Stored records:
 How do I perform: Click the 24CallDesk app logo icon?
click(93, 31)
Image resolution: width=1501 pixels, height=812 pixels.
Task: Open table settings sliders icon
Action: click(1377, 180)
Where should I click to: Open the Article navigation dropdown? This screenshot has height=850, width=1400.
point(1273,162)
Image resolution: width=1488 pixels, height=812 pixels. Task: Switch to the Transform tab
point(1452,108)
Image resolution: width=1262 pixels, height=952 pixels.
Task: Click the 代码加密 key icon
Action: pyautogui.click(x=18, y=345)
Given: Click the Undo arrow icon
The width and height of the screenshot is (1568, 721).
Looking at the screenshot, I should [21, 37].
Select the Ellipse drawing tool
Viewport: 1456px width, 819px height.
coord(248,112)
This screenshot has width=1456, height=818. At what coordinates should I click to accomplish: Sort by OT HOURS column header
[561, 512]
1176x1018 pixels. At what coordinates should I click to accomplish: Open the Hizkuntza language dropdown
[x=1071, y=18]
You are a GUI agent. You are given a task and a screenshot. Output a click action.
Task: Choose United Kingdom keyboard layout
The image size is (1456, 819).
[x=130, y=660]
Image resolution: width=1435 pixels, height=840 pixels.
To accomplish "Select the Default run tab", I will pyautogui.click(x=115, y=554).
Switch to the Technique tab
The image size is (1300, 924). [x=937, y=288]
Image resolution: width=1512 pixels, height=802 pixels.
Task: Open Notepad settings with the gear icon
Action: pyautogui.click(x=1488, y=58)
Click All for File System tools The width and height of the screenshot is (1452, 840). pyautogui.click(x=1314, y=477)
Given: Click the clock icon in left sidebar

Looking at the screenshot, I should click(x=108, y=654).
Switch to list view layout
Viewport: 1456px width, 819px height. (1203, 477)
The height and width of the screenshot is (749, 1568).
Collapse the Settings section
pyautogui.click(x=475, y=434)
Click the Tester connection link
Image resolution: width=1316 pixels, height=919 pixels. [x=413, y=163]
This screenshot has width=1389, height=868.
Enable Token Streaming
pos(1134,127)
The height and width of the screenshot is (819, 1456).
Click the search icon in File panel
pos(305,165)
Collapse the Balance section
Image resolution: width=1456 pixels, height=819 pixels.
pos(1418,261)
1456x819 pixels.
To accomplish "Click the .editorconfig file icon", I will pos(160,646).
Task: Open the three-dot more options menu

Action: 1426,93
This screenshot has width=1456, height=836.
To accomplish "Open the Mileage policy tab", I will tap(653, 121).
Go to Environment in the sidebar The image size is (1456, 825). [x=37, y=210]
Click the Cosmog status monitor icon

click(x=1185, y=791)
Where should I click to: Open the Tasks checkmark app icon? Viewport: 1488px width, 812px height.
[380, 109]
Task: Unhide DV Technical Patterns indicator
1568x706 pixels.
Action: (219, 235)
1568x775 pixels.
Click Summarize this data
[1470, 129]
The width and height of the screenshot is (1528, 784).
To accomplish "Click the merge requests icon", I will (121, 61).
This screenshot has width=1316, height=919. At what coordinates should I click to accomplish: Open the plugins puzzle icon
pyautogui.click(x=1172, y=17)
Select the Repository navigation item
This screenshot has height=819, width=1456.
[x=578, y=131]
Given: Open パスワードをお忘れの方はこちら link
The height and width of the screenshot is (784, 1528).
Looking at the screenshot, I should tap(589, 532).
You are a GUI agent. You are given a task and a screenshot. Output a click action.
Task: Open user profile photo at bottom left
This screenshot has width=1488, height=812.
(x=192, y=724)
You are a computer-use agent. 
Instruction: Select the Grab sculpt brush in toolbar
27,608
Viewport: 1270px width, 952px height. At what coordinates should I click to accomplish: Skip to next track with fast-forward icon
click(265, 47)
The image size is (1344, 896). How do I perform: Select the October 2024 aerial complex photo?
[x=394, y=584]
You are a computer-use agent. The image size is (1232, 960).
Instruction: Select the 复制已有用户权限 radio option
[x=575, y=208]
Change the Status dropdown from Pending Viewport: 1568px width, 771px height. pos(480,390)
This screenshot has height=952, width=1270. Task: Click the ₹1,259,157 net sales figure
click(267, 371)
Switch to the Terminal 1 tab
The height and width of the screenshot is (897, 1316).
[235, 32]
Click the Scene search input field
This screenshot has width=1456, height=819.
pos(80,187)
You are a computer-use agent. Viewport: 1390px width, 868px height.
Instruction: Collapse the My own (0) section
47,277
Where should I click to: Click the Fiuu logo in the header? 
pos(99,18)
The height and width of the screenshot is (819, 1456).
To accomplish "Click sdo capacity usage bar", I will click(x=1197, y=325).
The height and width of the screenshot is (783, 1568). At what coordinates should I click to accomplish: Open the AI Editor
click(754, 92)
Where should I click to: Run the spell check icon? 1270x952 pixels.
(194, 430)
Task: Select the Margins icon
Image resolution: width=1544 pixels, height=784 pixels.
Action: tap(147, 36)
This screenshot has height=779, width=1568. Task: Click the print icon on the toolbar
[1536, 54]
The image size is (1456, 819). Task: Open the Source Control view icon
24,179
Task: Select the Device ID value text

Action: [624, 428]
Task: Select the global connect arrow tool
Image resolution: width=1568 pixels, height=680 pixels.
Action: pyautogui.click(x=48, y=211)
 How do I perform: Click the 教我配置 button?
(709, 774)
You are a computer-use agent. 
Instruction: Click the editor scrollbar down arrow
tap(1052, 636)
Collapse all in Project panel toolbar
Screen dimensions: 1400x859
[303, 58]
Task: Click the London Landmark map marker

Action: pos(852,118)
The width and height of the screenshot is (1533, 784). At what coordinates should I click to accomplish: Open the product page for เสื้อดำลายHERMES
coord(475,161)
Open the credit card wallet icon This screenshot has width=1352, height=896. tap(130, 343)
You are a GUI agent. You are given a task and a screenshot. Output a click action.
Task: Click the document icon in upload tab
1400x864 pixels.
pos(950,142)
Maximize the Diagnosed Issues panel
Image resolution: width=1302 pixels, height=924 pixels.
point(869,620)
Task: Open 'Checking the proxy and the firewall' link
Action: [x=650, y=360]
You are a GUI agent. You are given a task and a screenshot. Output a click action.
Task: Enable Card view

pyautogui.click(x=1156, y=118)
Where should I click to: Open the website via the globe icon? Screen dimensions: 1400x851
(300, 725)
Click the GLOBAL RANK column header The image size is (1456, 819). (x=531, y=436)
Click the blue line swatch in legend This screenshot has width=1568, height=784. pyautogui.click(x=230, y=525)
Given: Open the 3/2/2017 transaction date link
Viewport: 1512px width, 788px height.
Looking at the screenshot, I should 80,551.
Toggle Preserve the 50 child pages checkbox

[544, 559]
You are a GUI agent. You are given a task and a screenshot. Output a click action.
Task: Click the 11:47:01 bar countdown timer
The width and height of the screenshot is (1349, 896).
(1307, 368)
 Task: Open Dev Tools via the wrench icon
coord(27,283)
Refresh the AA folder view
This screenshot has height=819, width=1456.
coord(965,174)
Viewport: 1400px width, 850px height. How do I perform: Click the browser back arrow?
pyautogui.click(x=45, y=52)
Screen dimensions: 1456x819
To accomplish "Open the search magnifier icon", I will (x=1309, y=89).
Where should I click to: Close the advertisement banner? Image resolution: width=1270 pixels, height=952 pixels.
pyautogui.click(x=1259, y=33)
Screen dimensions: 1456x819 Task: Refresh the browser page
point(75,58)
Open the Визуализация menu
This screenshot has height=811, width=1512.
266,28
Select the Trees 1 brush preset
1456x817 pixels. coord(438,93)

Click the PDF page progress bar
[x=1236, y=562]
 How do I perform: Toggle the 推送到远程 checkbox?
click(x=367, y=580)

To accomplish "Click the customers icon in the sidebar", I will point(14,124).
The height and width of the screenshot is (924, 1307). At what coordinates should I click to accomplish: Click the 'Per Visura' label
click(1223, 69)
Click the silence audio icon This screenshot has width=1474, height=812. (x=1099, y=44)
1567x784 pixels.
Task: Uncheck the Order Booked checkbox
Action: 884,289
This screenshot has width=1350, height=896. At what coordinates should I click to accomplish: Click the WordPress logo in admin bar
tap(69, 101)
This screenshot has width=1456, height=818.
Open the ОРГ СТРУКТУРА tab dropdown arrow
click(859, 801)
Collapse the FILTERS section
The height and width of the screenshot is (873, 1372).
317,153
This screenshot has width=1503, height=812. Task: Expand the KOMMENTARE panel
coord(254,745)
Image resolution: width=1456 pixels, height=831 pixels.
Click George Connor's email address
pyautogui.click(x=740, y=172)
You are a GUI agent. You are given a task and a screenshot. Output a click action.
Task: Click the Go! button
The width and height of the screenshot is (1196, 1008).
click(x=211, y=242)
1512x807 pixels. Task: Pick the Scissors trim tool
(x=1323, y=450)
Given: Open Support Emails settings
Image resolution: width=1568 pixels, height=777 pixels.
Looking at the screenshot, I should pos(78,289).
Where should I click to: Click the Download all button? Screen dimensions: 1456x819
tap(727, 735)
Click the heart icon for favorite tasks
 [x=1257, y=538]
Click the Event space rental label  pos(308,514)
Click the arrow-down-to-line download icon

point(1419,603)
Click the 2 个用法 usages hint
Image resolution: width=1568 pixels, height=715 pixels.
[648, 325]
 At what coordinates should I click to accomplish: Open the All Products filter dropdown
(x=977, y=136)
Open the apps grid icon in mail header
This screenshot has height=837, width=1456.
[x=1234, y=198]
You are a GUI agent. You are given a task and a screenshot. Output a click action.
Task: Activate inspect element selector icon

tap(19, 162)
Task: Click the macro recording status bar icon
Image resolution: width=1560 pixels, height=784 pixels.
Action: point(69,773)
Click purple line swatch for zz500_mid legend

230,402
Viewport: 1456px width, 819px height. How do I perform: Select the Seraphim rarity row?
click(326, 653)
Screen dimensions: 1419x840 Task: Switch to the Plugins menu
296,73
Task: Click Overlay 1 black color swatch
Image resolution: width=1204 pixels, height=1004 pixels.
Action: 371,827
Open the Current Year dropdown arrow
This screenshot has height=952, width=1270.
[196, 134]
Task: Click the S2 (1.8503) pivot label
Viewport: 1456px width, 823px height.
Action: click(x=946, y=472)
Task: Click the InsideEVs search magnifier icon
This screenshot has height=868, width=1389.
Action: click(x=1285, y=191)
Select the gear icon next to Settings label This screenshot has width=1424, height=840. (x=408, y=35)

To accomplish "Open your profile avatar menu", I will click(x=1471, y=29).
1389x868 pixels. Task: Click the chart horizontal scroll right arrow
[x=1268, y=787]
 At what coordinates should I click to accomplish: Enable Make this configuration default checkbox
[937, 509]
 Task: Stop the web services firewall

• Prompt:
Scan the lines above for the word "magnifier". Return each one that has it.

• Solution to the problem:
To accomplish "Open the search magnifier icon", I will (x=1309, y=89).
Task: Click the InsideEVs search magnifier icon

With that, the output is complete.